> [TASK TO CARRY OUT]
Extract the text of every row below, reproducing each line unchanged and omitting the pictures.

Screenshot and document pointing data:
# # # # # # #

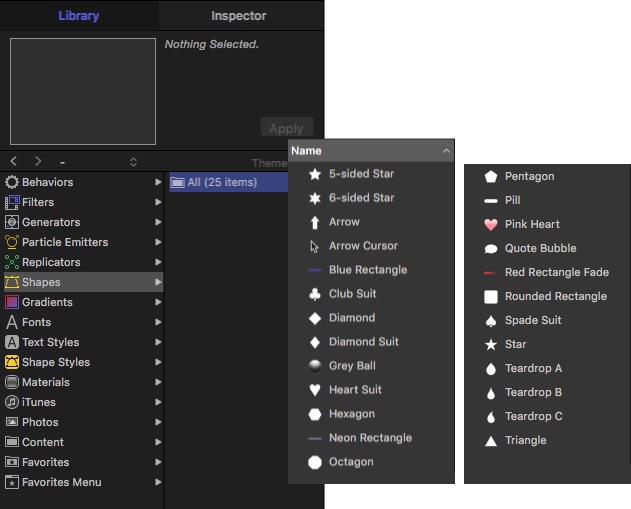Image resolution: width=631 pixels, height=509 pixels.
Task: Click the empty preview thumbnail area
Action: [83, 91]
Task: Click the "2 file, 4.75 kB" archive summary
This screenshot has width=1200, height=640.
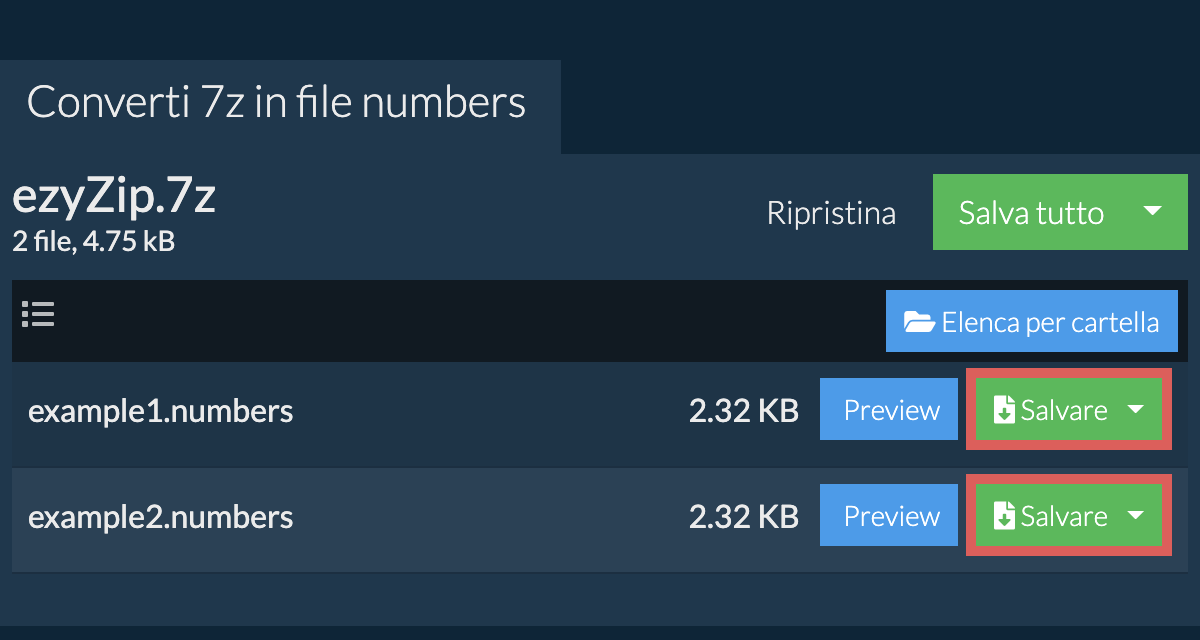Action: (x=93, y=242)
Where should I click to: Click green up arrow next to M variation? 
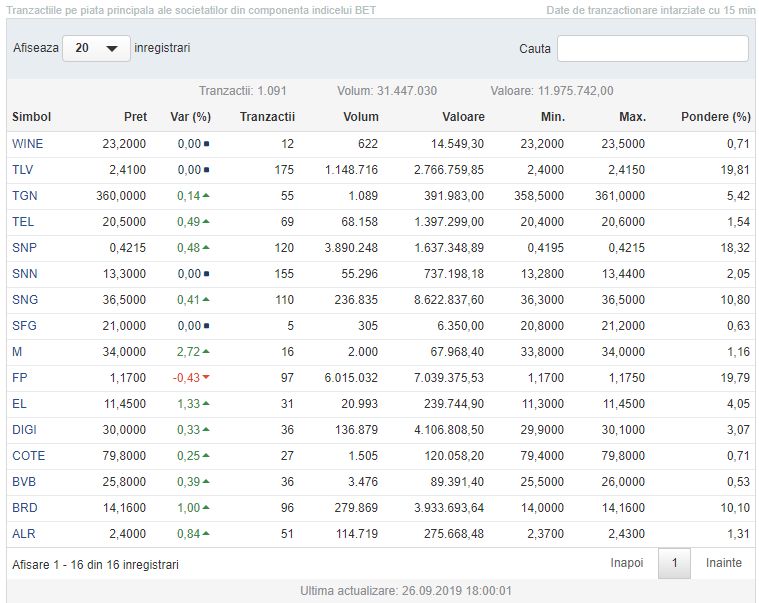(x=206, y=352)
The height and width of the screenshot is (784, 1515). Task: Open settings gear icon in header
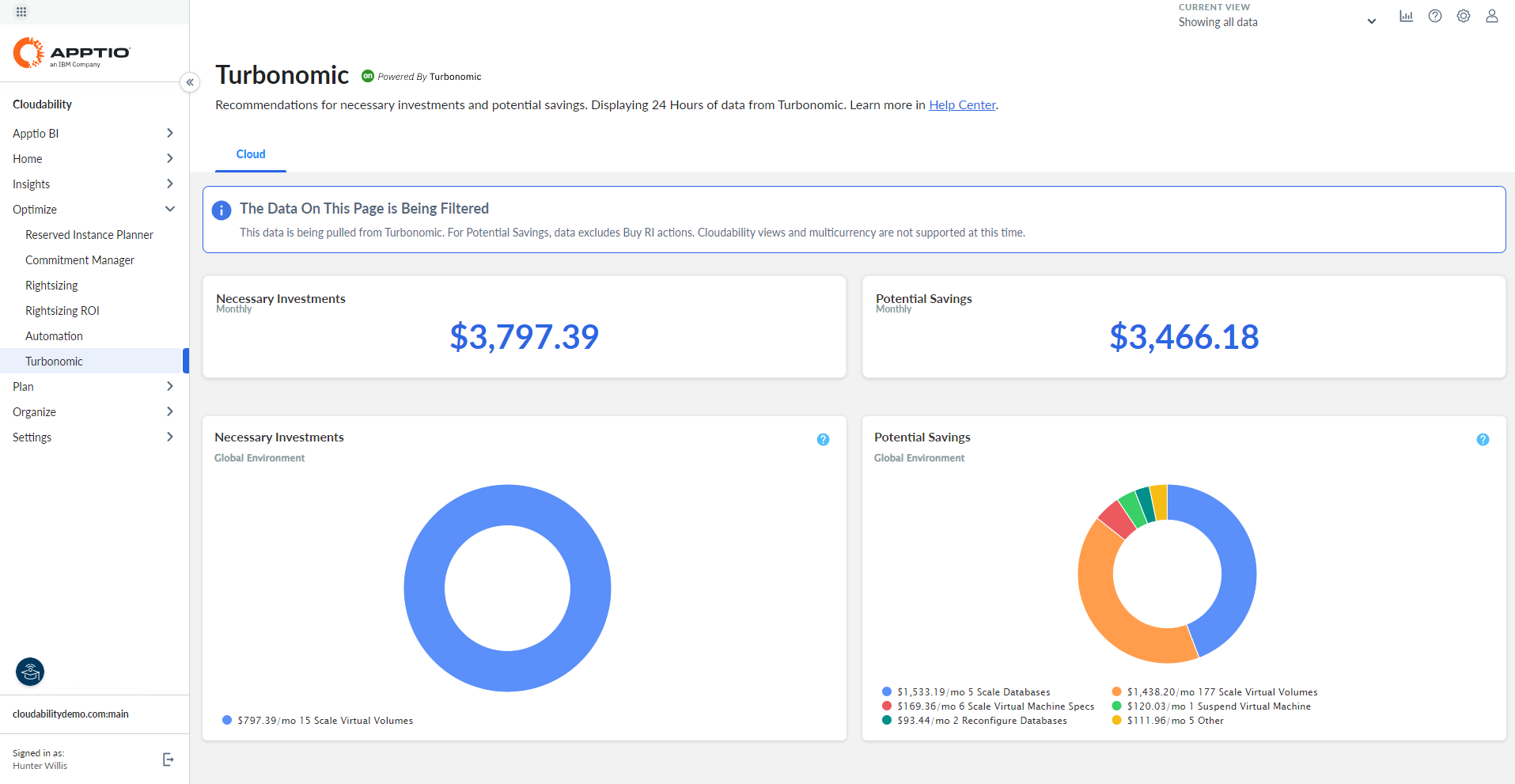[1463, 17]
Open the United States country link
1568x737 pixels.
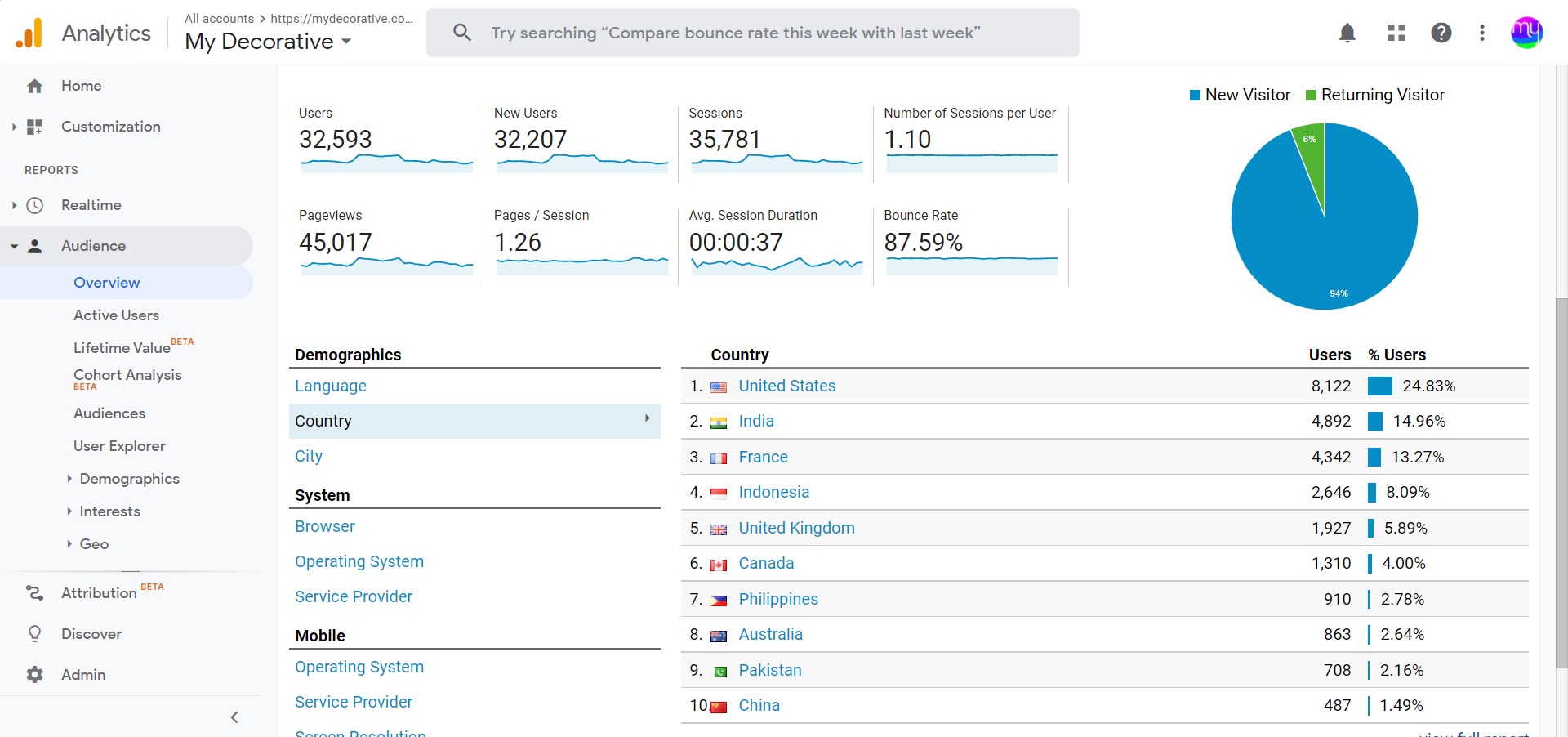[x=786, y=386]

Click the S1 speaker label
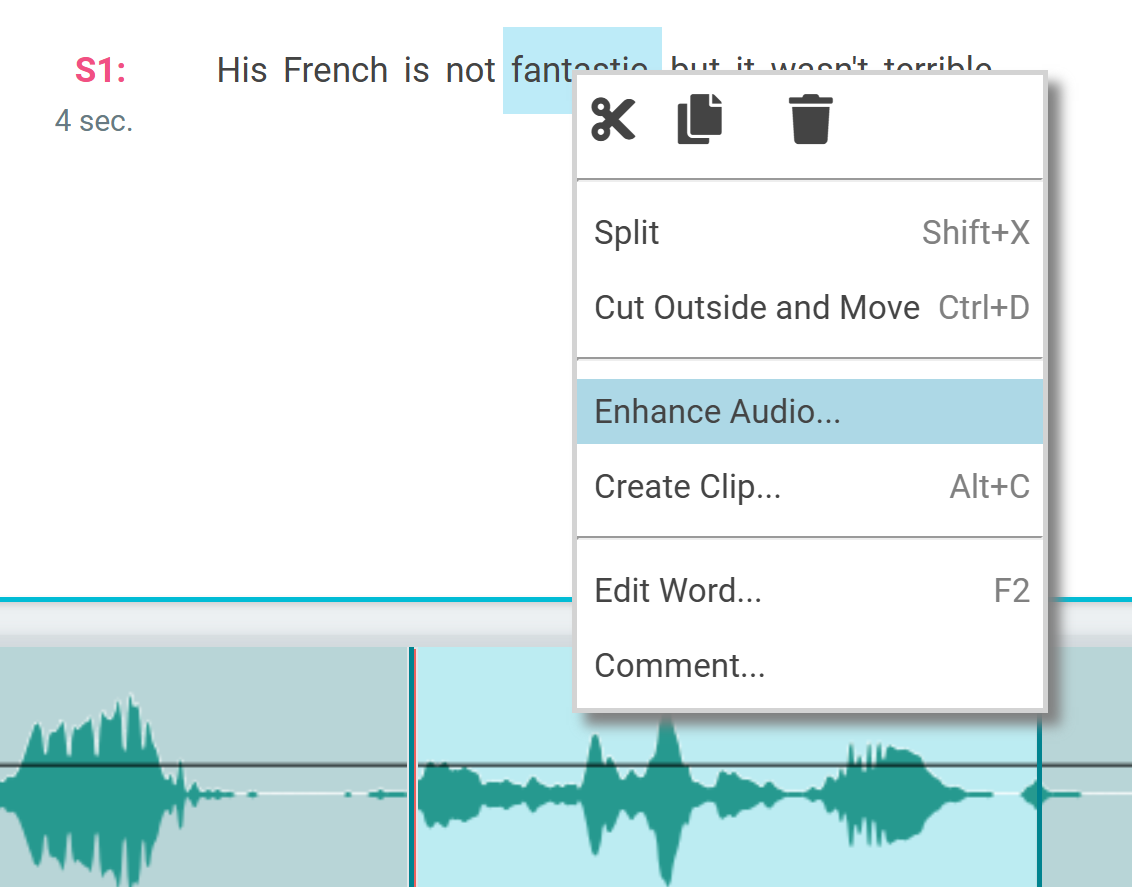(x=100, y=71)
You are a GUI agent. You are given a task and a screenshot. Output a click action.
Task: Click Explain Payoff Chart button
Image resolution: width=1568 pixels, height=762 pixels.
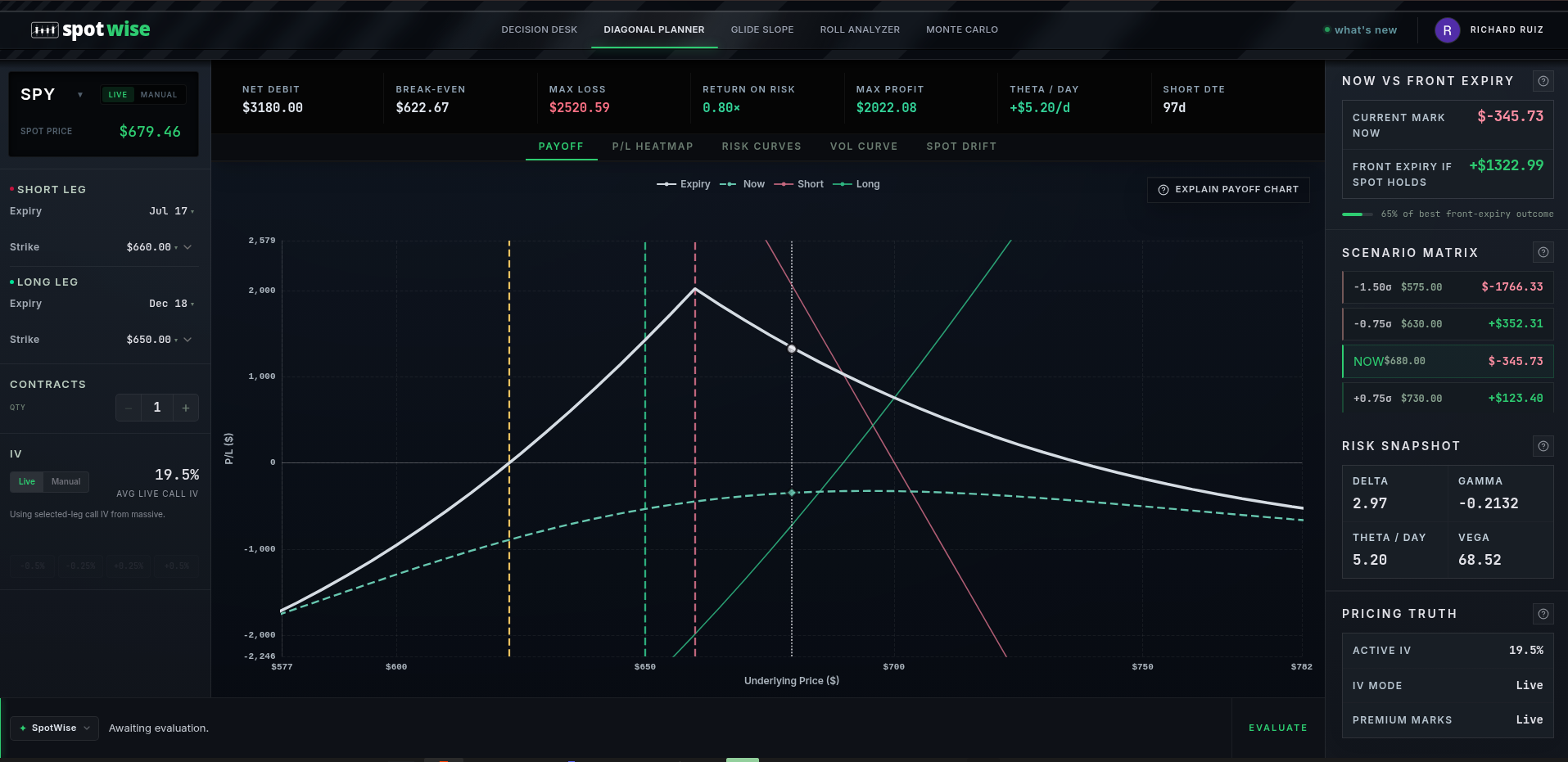tap(1227, 190)
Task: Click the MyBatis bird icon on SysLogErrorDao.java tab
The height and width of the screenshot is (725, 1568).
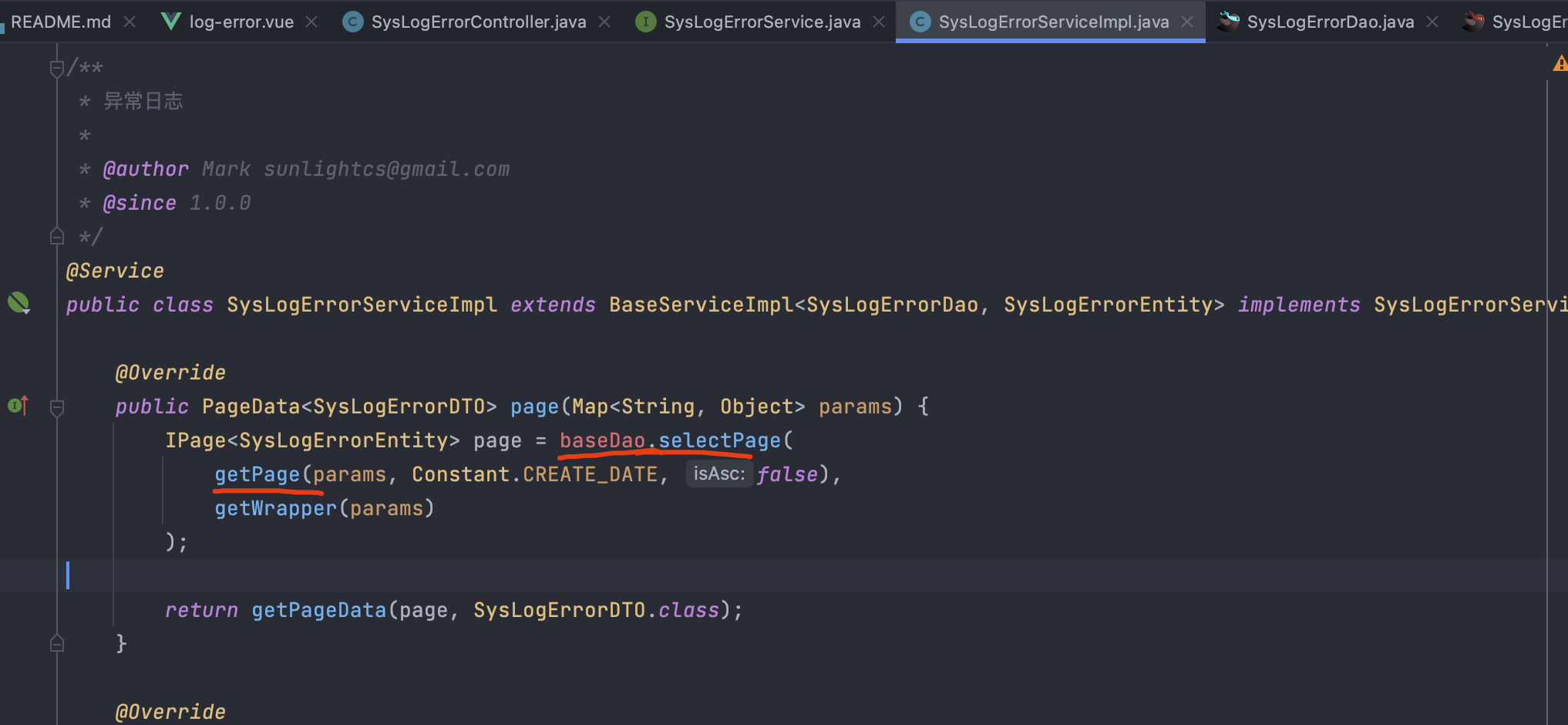Action: click(1228, 22)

# # # # # # #

> [WRITTEN RESPONSE]
Image resolution: width=631 pixels, height=509 pixels.
Task: Click the empty preview thumbnail area
Action: [83, 91]
Task: Click the "2 file, 4.75 kB" archive summary
This screenshot has width=1200, height=640.
Action: (x=93, y=242)
Where should I click to: Click green up arrow next to M variation? 
(x=206, y=352)
The height and width of the screenshot is (784, 1515). Task: Open settings gear icon in header
[1463, 17]
Open the United States country link
1568x737 pixels.
[x=786, y=386]

Click the S1 speaker label
(x=100, y=71)
You are a GUI agent. You are given a task and a screenshot. Output a click action.
Task: Click Explain Payoff Chart button
Image resolution: width=1568 pixels, height=762 pixels.
tap(1227, 190)
Task: Click the MyBatis bird icon on SysLogErrorDao.java tab
The height and width of the screenshot is (725, 1568).
Action: click(1228, 22)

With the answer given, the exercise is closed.